*PASSAGE TO READ*:
▶

The pitch for AI revolutionizing material discovery and development is both straightforward and tantalizing: 

  • The materials that underpin our modern world were discovered through decades of painstaking trial and error, often relying on experienced researchers’ intuition and accumulated knowledge. 

  • Using ever-advancing AI techniques and more powerful computers, researchers can compress those decades to months by identifying novel compounds and better predicting their characteristics. 

  • These new compounds will lead to a wave of new products that are better, cheaper, and have a lower carbon footprint than their predecessors. 

Unfortunately, the reality is significantly more complicated.

Experts consistently told us that AI tools focusing on discovering potential new compounds only address a small portion of what it takes to bring new materials to market – maybe 10%-20%. The rest of the journey involves identifying viable synthesis pathways, scaling those synthesis pathways, optimizing the resulting processes, developing supply chains, and integrating new materials into devices. The latter parts of this process can still take 10+ years. To truly advance the commercialization of new materials, this remaining 80% must also be addressed.  

So where should startups and investors looking to unleash the next wave of materials put their time and capital? Below, we explore in more detail the barriers that remain for developing and scaling the next generation of materials, as well as the opportunities to address them.

◀

*SUPPLIED MATERIAL*:
▶

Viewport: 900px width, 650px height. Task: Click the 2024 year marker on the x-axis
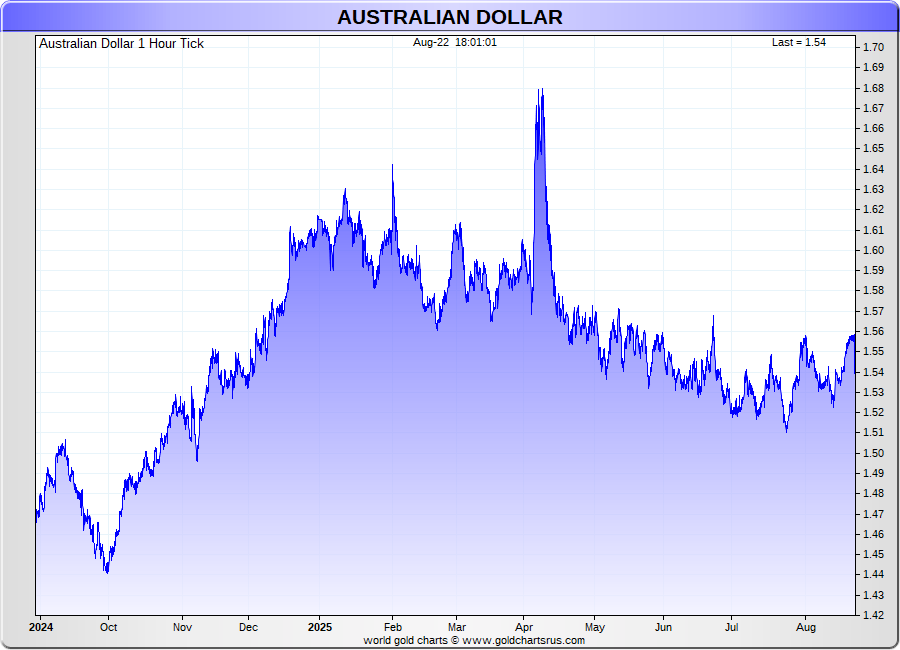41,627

◀
▶

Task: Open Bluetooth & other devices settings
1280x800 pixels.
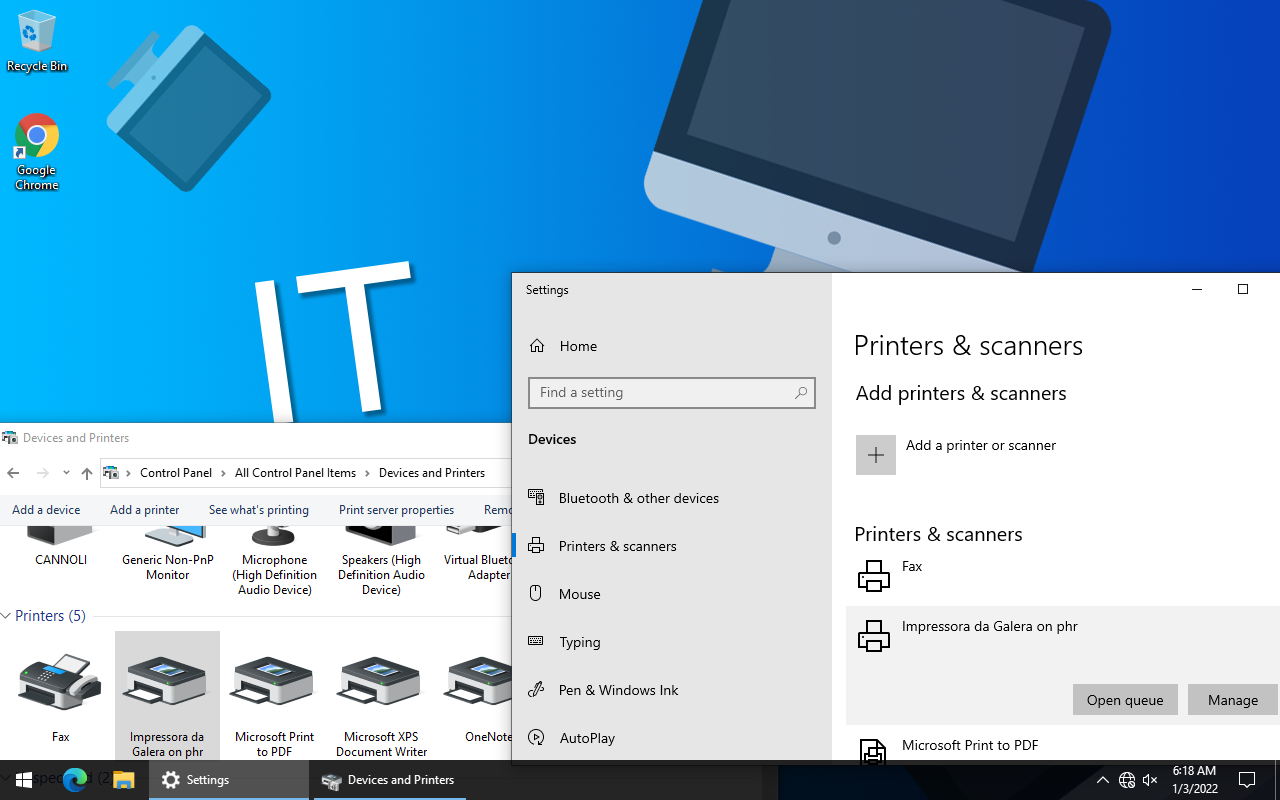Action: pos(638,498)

◀

*EXERCISE SET*:
1) Answer these from the AI materials passage:
(a) Through what process were the materials behind our modern world discovered?
(b) According to experts, what portion of bringing new materials to market do AI discovery tools address?
(c) How long can the latter parts of the process still take?
2) Transcribe the AI materials passage word for word, starting at "So where should" and ending at "to address them.".
Answer from the AI materials passage alone, not from the items.

*SOLUTIONS IN ORDER*:
1)
(a) Decades of painstaking trial and error, often relying on experienced researchers' intuition and accumulated knowledge.
(b) Only a small portion, maybe 10%-20%.
(c) 10+ years.

2)
So where should startups and investors looking to unleash the next wave of materials put their time and capital? Below, we explore in more detail the barriers that remain for developing and scaling the next generation of materials, as well as the opportunities to address them.